Vanguard group founder John Bogle makes a point during an interview at his office on the Vanguard campus, near Valley Forge, Pennsylvania, January 16, 2003. Bogle, an industry guru, has publicly criticized the investment fund industry.
Vanguard group founder John Bogle makes a point during an interview at his office on the Vanguard campus, near Valley Forge, Pennsylvania, January 16, 2003. REUTERS/Tim Shaffer TMS (Tim Shaffer / Reuters)

It’s clear that the shrinking of the cost difference between active and passive funds is due, at least in part, to pressure on active managers to improve their funds’ performance relative to index funds. They’ve had to do this because year-in and year-out, most active funds have underperformed the indices, and therefore underperformed index funds.
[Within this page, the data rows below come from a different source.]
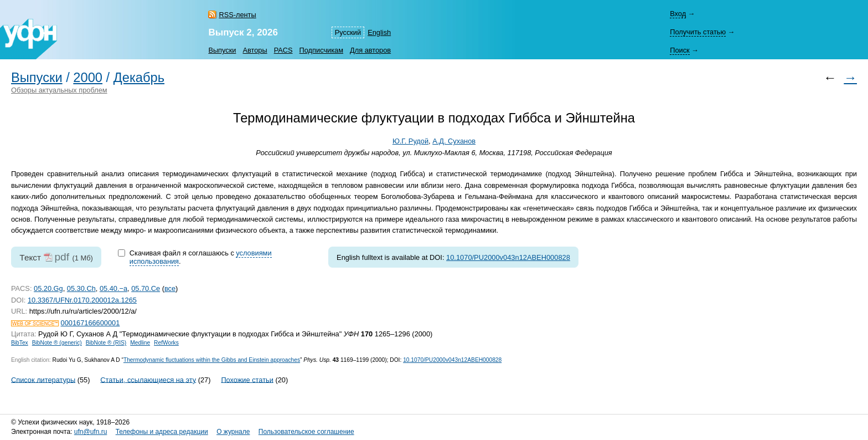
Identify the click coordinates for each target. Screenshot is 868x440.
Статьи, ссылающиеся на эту (148, 379)
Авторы (255, 50)
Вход (678, 13)
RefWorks (166, 342)
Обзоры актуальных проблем (59, 90)
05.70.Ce (146, 288)
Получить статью (698, 32)
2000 (87, 78)
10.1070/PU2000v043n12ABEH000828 (508, 257)
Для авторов (370, 50)
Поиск (679, 50)
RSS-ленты (237, 14)
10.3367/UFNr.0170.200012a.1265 (82, 300)
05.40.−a (113, 288)
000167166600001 (90, 323)
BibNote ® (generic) (57, 342)
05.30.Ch (81, 288)
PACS (283, 50)
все (170, 288)
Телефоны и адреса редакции (162, 432)
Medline (140, 342)
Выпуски (222, 50)
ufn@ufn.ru (91, 432)
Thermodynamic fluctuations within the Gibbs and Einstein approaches (211, 360)
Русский (348, 32)
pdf (61, 257)
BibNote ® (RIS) (106, 342)
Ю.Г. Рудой (410, 141)
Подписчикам (321, 50)
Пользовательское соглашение (306, 432)
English (379, 32)
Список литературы (43, 379)
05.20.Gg (48, 288)
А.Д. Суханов (454, 141)
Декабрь (139, 78)
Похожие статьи (247, 379)
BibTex (19, 342)
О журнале (233, 432)
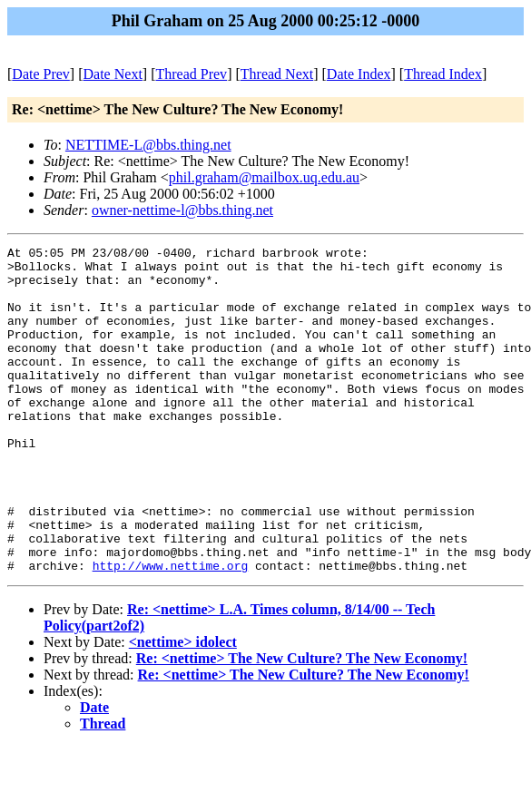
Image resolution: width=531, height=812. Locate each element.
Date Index (359, 73)
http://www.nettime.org (171, 631)
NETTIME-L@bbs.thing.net (148, 144)
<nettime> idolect (182, 707)
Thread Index (443, 73)
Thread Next (277, 73)
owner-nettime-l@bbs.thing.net (182, 210)
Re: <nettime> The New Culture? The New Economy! (301, 723)
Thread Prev (191, 73)
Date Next (113, 73)
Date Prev (41, 73)
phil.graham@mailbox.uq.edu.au (264, 177)
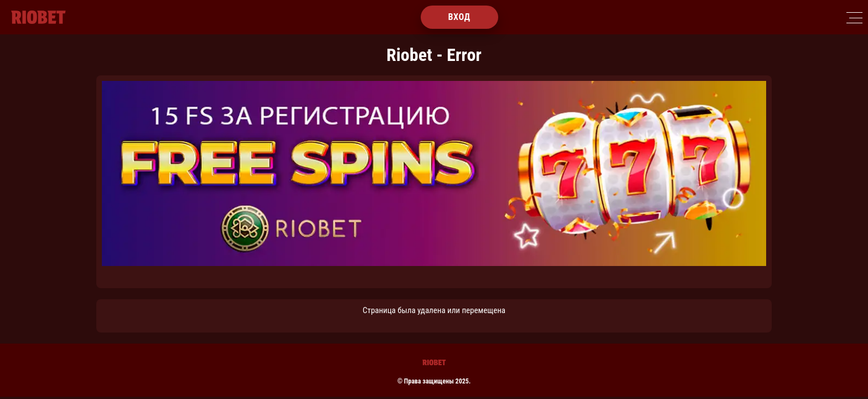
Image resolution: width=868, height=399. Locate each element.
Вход (459, 17)
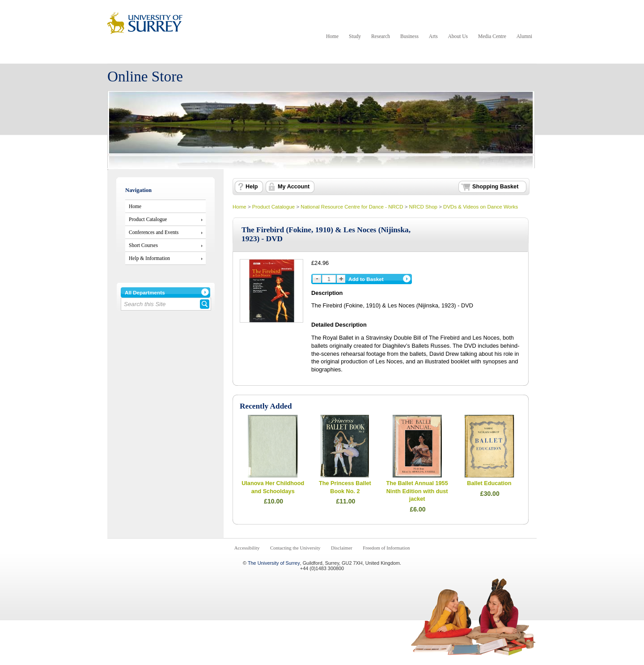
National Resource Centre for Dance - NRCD (352, 207)
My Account (293, 187)
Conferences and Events (153, 232)
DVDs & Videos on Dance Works (480, 207)
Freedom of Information (386, 548)
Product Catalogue (148, 219)
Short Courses (143, 245)
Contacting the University (295, 548)
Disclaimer (342, 548)
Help (251, 187)
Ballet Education (489, 483)
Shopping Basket (495, 187)
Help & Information (149, 258)
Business (409, 36)
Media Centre (492, 36)
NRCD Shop (423, 207)
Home (332, 36)
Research (381, 36)
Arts (433, 36)
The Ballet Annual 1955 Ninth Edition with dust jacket (417, 491)
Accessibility (247, 548)
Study (355, 36)
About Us (458, 36)
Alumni (524, 36)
For example, 85.1 percent of actively-managed large-cap funds underperformed the S&P 500 last year, according to SPIVA data from S&P, which measures the performance gap between actively-managed and index funds. In 2021, some 79.6 percent of all domestic U.S. funds underperformed the S&P Composite 1500, the S&P equivalent of a total market index.

But be aware that although owning low-cost, broad-based index funds is generally better for retail investors than owning active funds or betting on individual stocks, that doesn’t necessarily guarantee smooth sailing. Especially in rocky times like the ones we’re in now.

Jeff DeMaso, director of research for Adviser Investments, says that as of May 10, Vanguard’s S&P 500 Index Fund had dropped by 3.5 percent or more on 67 occasions since 1983. If you bought on those big down days, he says, your average return a year later was about 25 percent. However, he says, on 10 occasions, you were down for the year following the drop.

So although an S&P 500 index fund will likely perform better than equivalent actively-managed funds, it does not guarantee success. But at least you’ll save on fees.